▶ **YOUR OBJECTIVE**: Which lines below hold the word "mode"? Report each one.

▶ **INPUT FOR THIS TASK**:
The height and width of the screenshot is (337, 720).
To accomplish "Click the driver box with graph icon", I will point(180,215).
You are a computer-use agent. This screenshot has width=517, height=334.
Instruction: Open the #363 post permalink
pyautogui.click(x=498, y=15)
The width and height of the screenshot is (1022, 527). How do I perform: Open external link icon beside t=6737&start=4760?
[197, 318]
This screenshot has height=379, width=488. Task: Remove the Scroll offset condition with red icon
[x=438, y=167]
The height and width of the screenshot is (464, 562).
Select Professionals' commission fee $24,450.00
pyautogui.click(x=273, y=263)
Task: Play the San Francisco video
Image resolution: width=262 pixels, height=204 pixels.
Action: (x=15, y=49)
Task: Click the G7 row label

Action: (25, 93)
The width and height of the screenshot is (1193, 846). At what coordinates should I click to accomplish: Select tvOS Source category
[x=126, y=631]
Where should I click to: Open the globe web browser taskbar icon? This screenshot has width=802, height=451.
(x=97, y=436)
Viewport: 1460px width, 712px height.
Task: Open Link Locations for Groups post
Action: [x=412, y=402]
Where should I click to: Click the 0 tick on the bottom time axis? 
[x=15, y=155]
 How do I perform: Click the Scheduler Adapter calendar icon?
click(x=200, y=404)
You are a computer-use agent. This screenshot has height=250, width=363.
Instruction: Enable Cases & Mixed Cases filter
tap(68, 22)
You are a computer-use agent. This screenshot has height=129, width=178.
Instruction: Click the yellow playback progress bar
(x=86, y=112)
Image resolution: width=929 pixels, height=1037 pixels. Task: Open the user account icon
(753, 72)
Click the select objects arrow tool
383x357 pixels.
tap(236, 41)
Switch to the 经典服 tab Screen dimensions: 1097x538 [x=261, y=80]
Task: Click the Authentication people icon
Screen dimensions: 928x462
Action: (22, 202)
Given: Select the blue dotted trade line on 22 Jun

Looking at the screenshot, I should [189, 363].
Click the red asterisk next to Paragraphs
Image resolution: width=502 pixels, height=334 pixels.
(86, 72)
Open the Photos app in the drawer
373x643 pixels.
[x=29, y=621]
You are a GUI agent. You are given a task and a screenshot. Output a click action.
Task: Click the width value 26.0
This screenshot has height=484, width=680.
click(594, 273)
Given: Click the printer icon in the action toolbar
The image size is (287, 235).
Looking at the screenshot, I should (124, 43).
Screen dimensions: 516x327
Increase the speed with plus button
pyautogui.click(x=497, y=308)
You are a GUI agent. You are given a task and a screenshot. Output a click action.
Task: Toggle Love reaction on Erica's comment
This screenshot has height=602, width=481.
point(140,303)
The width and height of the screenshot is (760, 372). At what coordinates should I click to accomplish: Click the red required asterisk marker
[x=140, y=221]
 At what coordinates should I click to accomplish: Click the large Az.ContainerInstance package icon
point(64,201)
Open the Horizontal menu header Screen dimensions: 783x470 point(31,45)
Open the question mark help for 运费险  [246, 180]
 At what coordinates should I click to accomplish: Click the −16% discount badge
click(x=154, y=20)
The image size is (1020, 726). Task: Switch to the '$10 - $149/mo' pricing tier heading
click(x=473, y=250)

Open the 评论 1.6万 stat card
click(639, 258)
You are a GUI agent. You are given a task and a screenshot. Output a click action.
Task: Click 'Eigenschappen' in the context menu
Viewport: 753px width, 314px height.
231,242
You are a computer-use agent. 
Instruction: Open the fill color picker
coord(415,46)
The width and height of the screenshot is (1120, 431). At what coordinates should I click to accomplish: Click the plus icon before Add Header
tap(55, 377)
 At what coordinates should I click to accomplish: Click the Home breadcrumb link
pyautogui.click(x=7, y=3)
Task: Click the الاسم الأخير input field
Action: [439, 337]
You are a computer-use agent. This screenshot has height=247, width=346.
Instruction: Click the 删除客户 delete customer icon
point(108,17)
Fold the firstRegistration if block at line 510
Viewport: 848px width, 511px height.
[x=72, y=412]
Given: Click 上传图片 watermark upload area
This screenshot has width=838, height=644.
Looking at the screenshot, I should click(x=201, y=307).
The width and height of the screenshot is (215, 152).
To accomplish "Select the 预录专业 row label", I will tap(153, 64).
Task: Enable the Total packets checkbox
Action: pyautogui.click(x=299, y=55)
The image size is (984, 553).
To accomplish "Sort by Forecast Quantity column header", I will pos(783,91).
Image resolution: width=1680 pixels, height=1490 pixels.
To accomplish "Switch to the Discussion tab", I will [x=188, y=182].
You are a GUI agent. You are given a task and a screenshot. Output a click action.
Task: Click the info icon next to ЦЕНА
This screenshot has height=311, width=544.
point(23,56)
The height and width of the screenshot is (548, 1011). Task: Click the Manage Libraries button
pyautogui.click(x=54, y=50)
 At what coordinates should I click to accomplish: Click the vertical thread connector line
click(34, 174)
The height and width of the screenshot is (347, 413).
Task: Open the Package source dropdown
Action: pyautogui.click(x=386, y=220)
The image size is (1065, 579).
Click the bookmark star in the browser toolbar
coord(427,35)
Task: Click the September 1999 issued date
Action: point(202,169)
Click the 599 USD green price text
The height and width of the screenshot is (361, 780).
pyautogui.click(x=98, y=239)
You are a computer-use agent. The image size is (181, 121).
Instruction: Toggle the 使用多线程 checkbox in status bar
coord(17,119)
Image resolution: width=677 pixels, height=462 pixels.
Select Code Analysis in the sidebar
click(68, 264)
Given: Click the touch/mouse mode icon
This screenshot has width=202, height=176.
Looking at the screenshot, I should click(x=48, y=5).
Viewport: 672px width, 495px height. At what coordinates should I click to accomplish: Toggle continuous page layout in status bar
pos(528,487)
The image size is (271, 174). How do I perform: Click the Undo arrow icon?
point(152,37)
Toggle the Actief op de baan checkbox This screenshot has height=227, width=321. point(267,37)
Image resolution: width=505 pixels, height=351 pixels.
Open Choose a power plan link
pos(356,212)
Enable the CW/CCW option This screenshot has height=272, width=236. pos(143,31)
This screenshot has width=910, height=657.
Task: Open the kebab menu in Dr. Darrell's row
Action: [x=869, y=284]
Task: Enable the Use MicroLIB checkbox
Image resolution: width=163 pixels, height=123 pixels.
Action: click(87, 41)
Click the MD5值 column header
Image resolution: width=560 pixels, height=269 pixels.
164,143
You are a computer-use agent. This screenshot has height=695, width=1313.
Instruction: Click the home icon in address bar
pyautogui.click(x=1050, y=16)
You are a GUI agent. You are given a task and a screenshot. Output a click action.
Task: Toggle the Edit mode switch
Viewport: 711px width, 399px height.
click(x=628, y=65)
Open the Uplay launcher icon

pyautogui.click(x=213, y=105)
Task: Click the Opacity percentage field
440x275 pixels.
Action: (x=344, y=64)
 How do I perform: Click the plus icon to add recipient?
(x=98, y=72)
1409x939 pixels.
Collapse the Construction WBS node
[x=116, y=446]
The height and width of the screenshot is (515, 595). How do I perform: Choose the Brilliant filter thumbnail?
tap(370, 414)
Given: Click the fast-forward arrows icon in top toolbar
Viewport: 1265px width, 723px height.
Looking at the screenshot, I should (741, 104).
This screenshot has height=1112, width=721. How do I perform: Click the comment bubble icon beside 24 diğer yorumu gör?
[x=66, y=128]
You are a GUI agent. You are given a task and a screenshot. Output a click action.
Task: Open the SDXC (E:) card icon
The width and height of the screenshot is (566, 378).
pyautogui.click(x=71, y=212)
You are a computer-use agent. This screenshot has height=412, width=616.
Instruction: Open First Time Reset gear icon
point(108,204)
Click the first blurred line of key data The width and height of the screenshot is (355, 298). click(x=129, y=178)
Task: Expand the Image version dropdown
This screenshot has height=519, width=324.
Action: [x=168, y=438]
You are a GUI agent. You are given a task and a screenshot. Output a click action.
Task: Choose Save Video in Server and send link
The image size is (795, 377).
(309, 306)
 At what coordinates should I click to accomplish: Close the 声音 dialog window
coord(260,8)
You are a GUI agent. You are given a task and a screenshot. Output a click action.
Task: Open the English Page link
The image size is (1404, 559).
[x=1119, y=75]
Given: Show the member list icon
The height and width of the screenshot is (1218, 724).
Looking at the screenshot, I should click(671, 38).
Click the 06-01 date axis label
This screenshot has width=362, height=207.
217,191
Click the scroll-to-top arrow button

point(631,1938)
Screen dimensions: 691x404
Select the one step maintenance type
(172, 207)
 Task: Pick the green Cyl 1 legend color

▶ **EXERCISE RESULT**:
Given: Click the touch/mouse mode icon
Task: Toggle the Edit mode switch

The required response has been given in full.